***** RECORDS SHOWN *****

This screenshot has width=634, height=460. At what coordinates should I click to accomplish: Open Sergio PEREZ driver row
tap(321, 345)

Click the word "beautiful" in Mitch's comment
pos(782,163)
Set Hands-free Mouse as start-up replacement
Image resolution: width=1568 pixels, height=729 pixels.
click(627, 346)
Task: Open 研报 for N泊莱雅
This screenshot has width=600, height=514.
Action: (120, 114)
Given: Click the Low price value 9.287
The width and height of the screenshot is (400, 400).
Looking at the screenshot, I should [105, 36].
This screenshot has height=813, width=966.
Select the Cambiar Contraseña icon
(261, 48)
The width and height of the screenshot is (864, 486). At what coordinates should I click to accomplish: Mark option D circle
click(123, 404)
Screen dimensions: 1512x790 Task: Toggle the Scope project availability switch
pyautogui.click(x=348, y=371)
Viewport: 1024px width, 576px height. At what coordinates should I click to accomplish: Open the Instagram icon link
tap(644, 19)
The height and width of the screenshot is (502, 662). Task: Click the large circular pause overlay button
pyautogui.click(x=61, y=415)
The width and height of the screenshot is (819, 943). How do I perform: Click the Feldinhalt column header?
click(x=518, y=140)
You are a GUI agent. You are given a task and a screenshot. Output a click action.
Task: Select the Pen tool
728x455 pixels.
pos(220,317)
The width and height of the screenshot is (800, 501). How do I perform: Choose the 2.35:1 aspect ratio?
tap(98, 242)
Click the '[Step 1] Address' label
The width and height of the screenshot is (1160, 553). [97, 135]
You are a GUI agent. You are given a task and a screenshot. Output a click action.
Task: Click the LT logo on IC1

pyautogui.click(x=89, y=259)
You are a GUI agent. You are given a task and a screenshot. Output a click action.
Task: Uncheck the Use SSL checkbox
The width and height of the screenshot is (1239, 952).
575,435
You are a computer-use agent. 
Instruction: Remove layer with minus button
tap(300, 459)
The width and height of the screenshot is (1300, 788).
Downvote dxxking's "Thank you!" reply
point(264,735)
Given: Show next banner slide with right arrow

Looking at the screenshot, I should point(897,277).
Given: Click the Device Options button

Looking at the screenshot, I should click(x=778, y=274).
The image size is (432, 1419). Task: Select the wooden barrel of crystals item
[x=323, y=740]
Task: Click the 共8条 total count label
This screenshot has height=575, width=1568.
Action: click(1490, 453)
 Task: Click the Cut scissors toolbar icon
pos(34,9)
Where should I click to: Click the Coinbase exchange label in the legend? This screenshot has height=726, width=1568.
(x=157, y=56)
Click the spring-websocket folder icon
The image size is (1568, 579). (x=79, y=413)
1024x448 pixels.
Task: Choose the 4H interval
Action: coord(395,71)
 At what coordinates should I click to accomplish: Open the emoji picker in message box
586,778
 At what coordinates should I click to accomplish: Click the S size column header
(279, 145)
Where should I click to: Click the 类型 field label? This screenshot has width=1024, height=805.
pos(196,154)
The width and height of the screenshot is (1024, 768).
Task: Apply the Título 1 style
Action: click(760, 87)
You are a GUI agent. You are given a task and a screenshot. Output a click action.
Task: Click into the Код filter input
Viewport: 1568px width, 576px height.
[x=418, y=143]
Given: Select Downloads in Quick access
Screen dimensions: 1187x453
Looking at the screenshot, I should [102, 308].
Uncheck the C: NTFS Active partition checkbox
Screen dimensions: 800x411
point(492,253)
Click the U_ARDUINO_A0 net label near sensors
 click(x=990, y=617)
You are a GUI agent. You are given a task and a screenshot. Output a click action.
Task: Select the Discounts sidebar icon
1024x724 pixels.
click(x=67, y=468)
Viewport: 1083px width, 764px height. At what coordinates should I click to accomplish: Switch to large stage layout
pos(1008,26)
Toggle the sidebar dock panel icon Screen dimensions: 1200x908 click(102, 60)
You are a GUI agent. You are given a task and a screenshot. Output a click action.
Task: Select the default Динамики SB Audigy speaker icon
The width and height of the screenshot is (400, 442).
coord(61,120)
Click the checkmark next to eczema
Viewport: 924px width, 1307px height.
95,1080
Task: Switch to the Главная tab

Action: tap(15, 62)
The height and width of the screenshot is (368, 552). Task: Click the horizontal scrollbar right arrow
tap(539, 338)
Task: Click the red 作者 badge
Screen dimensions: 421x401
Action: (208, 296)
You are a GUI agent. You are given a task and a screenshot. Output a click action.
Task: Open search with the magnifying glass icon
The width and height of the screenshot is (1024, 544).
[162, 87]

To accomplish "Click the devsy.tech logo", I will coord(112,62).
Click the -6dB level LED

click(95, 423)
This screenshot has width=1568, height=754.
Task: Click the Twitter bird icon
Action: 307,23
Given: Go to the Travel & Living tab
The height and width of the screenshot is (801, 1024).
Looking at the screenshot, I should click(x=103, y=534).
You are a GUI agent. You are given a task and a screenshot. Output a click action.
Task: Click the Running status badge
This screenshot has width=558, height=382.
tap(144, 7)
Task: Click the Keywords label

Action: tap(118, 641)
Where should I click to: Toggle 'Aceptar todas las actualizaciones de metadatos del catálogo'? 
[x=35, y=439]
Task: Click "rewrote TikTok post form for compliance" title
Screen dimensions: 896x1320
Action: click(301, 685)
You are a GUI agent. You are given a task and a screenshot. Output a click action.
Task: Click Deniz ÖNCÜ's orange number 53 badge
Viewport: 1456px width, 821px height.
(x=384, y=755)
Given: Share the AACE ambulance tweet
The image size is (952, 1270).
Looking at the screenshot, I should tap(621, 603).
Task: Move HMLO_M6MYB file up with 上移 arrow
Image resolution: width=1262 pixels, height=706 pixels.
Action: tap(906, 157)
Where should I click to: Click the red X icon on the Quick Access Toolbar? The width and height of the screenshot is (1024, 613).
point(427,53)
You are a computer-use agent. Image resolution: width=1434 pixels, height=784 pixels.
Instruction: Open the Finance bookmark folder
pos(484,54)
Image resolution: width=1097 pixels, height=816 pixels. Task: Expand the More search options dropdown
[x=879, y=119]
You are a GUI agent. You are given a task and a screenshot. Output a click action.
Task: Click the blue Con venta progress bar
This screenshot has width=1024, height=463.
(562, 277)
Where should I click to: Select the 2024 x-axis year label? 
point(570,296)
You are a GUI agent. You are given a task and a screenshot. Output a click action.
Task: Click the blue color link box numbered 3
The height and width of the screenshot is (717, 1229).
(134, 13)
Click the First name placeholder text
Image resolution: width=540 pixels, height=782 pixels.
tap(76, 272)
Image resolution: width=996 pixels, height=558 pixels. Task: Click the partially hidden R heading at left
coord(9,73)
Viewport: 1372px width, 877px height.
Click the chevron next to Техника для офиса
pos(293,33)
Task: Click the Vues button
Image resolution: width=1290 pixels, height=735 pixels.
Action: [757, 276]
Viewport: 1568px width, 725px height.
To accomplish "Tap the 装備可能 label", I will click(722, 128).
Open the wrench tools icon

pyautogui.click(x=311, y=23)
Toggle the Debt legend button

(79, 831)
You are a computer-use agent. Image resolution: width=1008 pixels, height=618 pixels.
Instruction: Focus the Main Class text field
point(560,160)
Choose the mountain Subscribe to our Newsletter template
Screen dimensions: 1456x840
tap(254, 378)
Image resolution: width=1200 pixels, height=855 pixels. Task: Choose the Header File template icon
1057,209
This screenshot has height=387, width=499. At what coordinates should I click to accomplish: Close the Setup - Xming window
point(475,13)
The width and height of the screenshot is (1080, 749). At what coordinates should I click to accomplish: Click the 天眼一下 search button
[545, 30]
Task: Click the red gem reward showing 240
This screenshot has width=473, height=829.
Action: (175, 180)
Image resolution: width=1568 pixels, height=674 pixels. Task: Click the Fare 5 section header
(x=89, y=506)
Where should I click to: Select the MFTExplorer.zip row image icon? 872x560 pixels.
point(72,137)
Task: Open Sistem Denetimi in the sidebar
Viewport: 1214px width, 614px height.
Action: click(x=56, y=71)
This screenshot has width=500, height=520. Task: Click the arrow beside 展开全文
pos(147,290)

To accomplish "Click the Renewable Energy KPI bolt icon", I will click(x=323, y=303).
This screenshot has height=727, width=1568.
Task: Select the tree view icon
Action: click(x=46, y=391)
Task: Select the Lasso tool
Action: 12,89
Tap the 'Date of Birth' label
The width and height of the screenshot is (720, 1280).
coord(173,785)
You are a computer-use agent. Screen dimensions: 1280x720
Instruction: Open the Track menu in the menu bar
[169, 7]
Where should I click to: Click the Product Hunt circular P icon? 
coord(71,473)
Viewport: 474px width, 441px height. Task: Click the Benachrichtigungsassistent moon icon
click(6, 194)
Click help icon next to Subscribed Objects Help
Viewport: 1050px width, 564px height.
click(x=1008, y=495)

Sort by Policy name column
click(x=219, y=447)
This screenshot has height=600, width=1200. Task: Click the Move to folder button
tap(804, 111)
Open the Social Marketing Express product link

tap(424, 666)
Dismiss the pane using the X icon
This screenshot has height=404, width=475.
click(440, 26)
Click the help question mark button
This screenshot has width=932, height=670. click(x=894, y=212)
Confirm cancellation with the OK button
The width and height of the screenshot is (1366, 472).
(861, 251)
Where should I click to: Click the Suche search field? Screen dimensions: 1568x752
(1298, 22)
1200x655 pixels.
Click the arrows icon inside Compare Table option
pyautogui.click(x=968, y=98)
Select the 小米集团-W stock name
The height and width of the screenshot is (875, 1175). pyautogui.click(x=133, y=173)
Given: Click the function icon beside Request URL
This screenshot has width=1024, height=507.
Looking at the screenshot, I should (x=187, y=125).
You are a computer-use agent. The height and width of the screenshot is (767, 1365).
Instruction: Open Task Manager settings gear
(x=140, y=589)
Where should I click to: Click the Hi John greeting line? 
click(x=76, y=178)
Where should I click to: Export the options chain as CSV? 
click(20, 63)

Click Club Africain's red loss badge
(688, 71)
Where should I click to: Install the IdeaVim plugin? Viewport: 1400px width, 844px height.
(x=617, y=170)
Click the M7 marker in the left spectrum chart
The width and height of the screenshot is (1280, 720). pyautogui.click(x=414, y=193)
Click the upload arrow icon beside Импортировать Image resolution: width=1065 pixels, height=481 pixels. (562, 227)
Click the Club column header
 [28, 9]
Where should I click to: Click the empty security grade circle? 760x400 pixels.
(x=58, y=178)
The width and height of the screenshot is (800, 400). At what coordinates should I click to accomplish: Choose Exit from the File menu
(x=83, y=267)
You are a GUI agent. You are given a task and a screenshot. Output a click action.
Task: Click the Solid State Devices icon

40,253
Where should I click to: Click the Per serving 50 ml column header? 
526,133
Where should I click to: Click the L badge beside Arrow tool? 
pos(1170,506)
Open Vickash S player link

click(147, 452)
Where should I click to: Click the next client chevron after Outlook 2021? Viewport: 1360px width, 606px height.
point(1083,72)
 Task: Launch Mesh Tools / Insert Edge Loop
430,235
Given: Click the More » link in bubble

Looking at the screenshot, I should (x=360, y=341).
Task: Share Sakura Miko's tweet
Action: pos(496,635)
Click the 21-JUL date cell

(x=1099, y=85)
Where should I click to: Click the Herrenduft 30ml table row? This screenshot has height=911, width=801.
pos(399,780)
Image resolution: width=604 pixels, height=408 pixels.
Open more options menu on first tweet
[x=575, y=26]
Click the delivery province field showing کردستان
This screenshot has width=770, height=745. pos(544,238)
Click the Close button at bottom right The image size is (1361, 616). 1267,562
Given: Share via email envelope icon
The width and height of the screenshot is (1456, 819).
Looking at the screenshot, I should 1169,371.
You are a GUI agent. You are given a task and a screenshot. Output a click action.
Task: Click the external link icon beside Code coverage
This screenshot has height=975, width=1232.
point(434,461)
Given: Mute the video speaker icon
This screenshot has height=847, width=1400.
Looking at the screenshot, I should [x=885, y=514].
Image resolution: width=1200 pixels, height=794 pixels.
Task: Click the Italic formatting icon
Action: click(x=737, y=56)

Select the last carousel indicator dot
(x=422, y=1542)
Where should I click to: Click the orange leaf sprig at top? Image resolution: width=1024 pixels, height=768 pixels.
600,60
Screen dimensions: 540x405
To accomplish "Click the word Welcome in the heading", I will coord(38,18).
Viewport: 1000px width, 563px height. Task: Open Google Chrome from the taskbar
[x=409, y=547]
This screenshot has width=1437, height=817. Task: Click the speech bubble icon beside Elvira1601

*****

Write out only the lines that run from the line containing "This screenshot has height=387, width=499." through the line containing "Task: Open Sistem Denetimi in the sidebar", both included, exactly as they appear above.

### ANSWER BELOW
This screenshot has height=387, width=499. At what coordinates should I click to accomplish: Close the Setup - Xming window
point(475,13)
The width and height of the screenshot is (1080, 749). At what coordinates should I click to accomplish: Click the 天眼一下 search button
[545, 30]
Task: Click the red gem reward showing 240
This screenshot has width=473, height=829.
Action: (175, 180)
Image resolution: width=1568 pixels, height=674 pixels. Task: Click the Fare 5 section header
(x=89, y=506)
Where should I click to: Select the MFTExplorer.zip row image icon? 872x560 pixels.
point(72,137)
Task: Open Sistem Denetimi in the sidebar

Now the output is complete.